Postby 1nvest » February 19th, 2022, 10:37 am

A method to measure how long 'cash' might last is to adjust the values/withdrawals for inflation.

60K relative to 1300K = 4.6% so start a series with 1.0 and deduct that 0.046 amount, and scale the rest by inflation. As we're using real (after inflation) figures that 0.046 remains the same. Let's assume cash earns a -5% real return for a number of years, say 10 years, after which either inflation might have declined or the markets would have demanded far higher interest rate payments to negate that.

1.0
(1.0 - 0.046) * 0.95 = 0.906
(0.906 - 0.46) * 0.95 = 0.8173
(0.8173 - 0.46) * 0.95 .... etc.

and after 10 years assume the withdrawal rate reduces to account for state pensions and also assume cash starts earning 0% real ... and that sees cash last around 17 years in total

If in addition to that you also started with the same amount in stocks/accumulation (another 1300K initial amount), then even at a relatively low 2% real reward from that after 17 years the 1300K amount would have grown in real terms to 1800K. Combined started with 2600K and ended with 1800K, so 70% of the inflation adjusted start date amount at the end of 17 years.
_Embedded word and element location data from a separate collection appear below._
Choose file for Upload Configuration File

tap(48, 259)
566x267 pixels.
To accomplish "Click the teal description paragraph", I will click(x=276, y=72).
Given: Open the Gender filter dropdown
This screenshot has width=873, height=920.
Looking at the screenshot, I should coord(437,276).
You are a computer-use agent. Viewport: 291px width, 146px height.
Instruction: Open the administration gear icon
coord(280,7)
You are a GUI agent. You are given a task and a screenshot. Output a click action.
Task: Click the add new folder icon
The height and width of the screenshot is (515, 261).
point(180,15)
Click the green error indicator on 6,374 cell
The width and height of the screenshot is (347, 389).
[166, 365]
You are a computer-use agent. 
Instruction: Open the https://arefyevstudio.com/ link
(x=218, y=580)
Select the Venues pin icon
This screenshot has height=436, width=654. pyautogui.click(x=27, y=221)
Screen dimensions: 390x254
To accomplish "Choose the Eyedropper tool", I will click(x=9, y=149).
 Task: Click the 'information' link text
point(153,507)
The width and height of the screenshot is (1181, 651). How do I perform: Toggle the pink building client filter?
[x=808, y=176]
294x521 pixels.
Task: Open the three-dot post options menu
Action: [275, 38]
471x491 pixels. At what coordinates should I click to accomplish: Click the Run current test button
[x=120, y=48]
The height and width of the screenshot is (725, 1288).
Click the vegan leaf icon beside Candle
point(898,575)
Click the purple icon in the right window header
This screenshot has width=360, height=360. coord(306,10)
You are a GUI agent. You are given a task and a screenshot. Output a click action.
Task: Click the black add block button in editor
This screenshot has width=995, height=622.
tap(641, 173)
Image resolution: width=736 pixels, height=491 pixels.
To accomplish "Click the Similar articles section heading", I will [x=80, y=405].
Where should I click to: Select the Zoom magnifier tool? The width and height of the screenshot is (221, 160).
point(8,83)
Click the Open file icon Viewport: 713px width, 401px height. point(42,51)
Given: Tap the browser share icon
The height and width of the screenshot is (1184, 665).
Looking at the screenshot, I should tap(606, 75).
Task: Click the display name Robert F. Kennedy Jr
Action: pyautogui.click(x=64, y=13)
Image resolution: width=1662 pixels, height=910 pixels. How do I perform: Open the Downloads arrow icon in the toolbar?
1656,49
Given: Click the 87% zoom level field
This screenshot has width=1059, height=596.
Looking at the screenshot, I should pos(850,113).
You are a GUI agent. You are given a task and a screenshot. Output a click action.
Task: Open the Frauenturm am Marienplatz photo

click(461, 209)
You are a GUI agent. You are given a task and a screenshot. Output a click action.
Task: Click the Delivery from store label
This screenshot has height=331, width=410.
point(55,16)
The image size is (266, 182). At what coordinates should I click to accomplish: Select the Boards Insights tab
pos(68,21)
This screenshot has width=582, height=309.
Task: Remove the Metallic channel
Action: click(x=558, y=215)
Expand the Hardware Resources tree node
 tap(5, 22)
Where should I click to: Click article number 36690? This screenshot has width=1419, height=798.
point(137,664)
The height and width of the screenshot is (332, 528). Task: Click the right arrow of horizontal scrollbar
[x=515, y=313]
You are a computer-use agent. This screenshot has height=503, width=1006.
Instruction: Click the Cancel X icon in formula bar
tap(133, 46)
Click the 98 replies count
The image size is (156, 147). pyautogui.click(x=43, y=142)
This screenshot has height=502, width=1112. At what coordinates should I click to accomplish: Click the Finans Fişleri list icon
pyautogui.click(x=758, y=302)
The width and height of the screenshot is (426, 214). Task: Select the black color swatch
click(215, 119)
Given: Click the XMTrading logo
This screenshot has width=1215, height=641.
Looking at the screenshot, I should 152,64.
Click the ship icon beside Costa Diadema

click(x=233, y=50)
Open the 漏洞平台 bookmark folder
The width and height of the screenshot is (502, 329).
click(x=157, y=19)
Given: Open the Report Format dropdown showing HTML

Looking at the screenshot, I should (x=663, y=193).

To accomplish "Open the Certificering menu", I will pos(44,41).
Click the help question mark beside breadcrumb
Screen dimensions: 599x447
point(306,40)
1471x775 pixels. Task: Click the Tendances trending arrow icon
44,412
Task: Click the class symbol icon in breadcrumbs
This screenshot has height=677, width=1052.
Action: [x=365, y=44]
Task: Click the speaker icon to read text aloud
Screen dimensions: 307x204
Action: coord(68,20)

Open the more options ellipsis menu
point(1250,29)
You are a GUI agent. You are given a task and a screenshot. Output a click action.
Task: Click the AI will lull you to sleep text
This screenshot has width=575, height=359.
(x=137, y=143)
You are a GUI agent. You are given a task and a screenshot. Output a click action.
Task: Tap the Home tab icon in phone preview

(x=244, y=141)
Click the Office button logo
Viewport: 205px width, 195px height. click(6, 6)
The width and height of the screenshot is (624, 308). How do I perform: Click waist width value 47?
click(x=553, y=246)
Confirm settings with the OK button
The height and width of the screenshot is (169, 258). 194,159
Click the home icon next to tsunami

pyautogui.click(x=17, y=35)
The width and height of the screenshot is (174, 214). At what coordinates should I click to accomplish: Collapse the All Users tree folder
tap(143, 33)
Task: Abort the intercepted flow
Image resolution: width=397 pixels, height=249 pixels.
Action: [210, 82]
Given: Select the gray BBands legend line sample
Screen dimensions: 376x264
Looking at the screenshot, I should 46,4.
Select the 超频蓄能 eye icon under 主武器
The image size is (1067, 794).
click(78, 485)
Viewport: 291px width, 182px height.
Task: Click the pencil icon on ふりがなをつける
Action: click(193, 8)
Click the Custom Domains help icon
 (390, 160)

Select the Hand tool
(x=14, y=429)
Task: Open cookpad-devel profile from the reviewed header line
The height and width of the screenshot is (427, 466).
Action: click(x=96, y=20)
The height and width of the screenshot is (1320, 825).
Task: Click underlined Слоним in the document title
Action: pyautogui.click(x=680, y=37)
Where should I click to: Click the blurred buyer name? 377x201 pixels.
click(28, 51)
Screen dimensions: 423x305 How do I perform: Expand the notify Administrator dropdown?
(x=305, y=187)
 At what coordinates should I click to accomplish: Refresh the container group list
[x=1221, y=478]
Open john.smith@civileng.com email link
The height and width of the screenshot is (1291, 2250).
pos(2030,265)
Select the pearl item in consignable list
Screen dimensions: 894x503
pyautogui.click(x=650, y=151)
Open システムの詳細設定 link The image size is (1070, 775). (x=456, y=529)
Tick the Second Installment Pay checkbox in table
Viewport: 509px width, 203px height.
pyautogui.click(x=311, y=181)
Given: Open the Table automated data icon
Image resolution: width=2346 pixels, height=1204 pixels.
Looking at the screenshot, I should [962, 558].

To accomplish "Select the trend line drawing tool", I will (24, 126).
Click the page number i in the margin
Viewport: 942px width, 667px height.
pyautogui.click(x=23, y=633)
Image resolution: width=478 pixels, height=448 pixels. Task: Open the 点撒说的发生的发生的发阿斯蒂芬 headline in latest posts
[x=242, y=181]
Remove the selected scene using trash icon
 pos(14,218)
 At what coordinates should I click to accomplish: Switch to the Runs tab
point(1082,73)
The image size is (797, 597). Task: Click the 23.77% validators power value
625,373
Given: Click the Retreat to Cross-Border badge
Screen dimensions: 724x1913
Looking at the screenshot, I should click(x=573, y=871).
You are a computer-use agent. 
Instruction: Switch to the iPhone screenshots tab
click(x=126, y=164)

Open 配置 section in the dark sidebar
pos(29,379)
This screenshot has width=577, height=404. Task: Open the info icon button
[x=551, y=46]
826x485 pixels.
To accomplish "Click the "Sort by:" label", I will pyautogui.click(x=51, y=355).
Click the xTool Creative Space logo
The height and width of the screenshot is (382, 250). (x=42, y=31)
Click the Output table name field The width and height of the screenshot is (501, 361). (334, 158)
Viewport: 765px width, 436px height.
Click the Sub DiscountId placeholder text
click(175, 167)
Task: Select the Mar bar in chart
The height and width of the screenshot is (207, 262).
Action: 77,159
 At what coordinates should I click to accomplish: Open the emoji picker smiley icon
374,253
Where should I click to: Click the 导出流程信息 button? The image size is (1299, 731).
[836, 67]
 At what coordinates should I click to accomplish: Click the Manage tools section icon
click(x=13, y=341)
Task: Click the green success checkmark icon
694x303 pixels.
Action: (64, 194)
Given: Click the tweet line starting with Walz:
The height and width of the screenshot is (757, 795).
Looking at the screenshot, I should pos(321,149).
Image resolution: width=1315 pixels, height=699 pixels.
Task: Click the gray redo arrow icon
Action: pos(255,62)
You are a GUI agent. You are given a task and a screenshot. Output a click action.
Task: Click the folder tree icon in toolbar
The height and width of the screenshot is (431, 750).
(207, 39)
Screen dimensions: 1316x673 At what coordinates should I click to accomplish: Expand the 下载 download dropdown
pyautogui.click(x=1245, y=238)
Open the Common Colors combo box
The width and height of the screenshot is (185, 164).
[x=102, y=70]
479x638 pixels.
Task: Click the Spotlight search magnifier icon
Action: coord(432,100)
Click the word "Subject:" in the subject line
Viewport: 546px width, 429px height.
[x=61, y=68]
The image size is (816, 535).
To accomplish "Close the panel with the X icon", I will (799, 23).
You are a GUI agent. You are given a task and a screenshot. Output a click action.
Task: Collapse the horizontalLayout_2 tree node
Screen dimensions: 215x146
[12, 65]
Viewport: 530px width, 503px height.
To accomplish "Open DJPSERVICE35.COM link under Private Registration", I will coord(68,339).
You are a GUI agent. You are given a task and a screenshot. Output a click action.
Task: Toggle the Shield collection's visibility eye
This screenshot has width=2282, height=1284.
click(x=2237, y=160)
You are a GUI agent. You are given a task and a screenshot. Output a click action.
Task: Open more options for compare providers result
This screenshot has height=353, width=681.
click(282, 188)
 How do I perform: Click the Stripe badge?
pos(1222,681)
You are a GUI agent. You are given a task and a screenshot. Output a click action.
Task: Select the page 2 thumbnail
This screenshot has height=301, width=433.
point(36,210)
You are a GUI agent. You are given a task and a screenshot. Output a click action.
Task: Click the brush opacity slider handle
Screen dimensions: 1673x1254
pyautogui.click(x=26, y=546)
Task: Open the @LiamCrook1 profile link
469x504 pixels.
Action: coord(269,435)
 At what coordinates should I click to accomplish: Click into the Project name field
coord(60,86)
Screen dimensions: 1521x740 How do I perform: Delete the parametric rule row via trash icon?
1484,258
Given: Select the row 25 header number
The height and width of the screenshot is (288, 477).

In practice that is pretty dire, cash earning 5% less than inflation for a decade just isn't a likely situation. 5 years at most maybe and then seeing a reversal, cash moving to paying positive real yields. A more likely outcome is to see the cash last 21+ years, giving stocks more time to accumulate. Such low real yields on cash would also be inclined to help business, borrow to invest, maybe yielding 3.5% real rewards for 21 years at which point its pretty much break-even, 1300K invested in stocks having doubled in real terms whilst 1300K in cash was all-spent to end up at break-even, and having started with 50/50 stock/cash and ended with 100/0, time-averaged 75/25 stock/cash. Retired aged 56, and by age 86 still having much the same inflation adjusted liquid wealth as at the start.

tjh290633
Lemon Half
Posts: 8287
Joined: November 4th, 2016, 11:20 am
Has thanked: 919 times
Been thanked: 4137 times

Re: When to retire?

#481480

Postby tjh290633 » February 19th, 2022, 12:07 pm

I do not see any point in having a lot of cash lying around. A couple of years living expenses should be more than enough, to cover any lean year from investment income. Why have a large amount (say £1Million) in cash doing nothing, when you can easily get £40k dividend income from that? Dividend income is a lot less variable than even deposit income, when interest rates are at more sensible levels.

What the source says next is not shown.